Collected data

● ● ● ● ● ● ●

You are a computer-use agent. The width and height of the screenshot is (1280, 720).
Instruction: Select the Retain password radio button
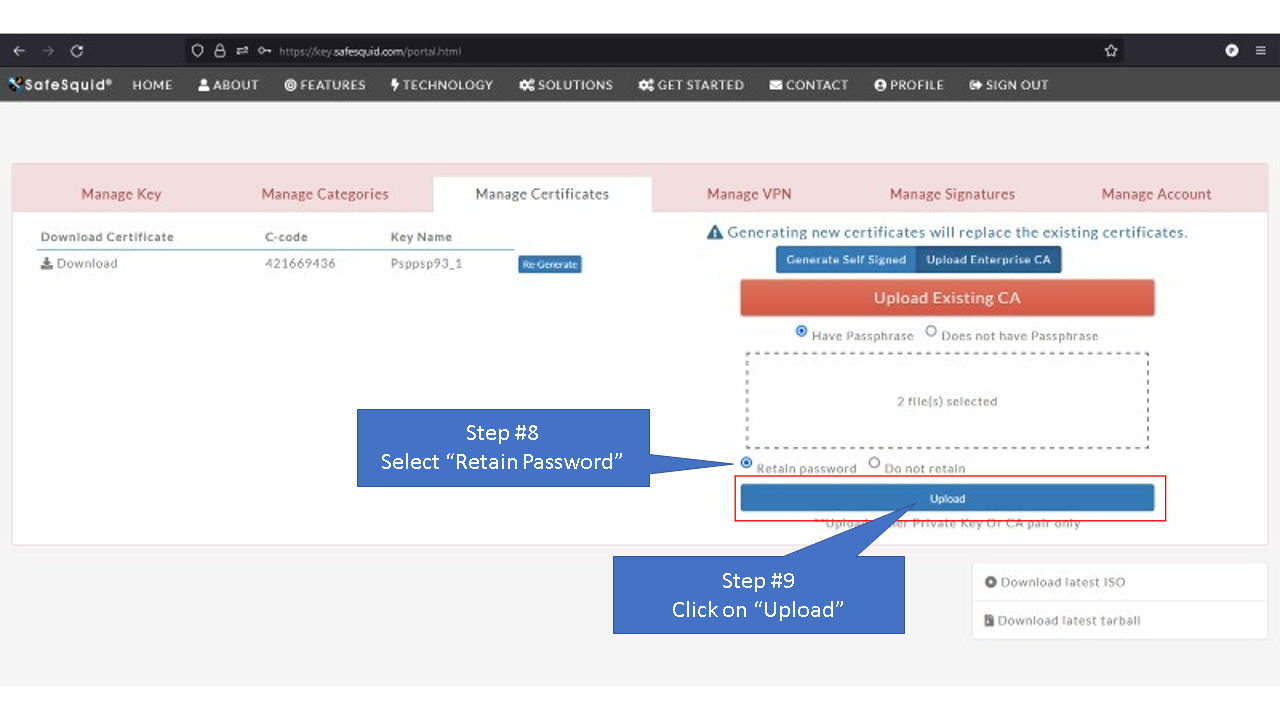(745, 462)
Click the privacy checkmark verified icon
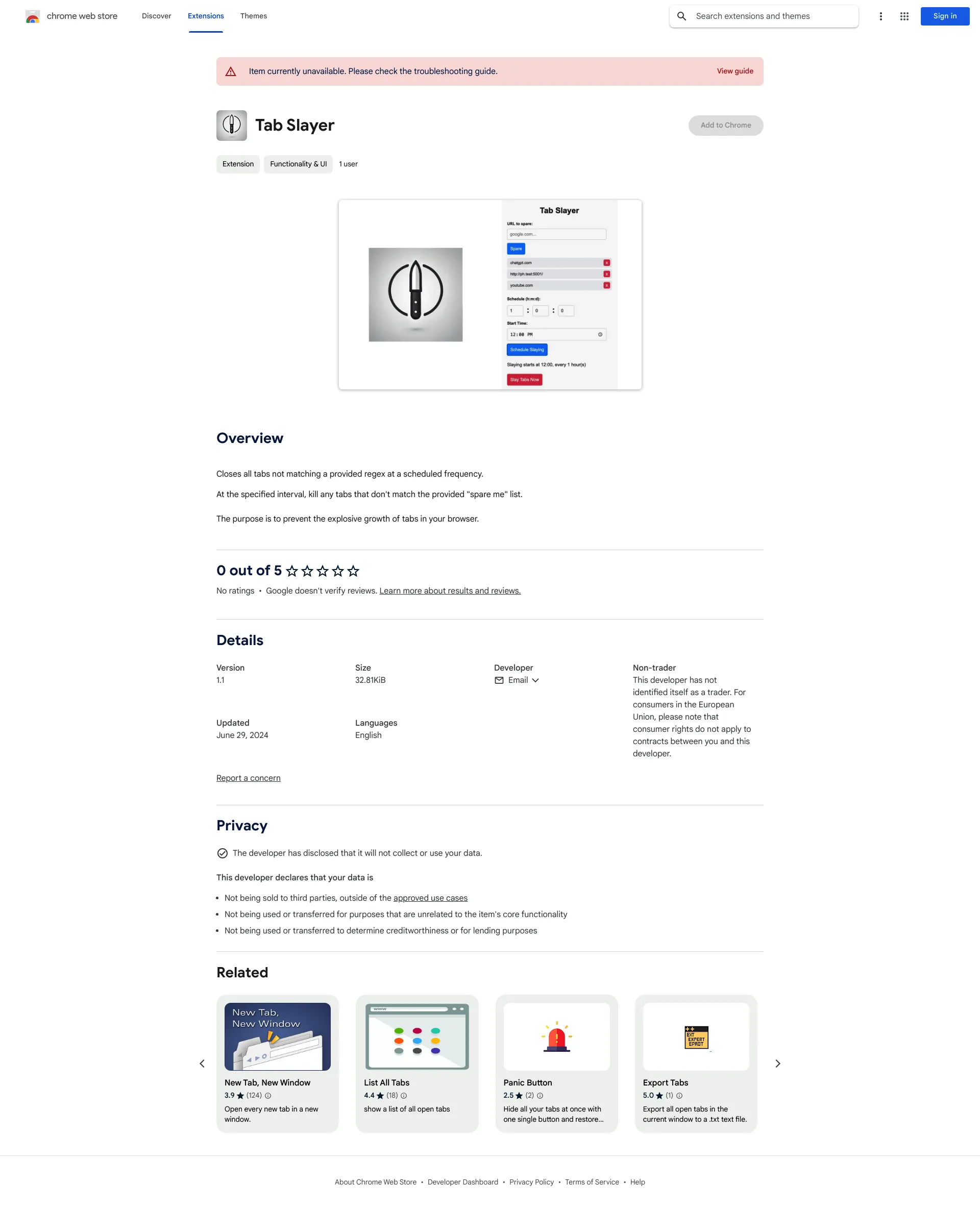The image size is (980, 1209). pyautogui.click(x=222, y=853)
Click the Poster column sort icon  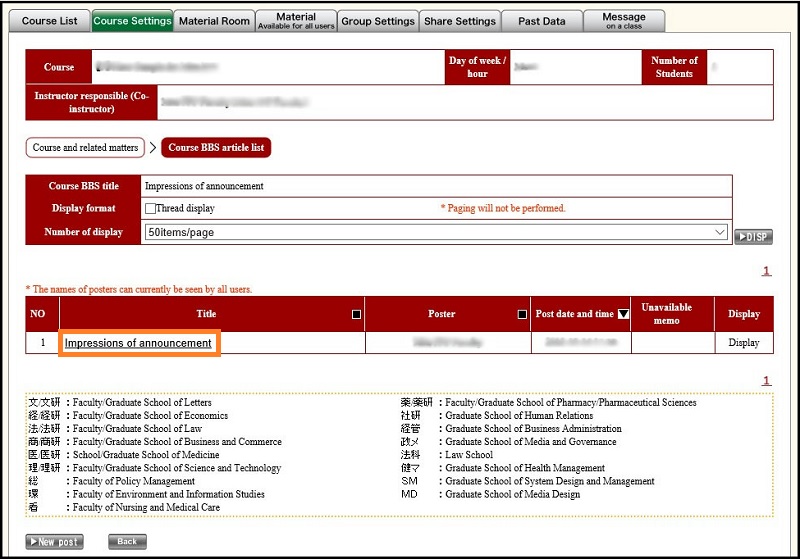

● ● ● ● ● ● ●

## WHAT YOU WILL DO
A word-for-word copy of all the data, without pictures, is the expected output.

## TASK ANSWER
You are a computer-use agent. The width and height of the screenshot is (1280, 720).
Instruction: Select the Retain password radio button
(745, 462)
Click the privacy checkmark verified icon
The image size is (980, 1209). pyautogui.click(x=222, y=853)
Click the Poster column sort icon  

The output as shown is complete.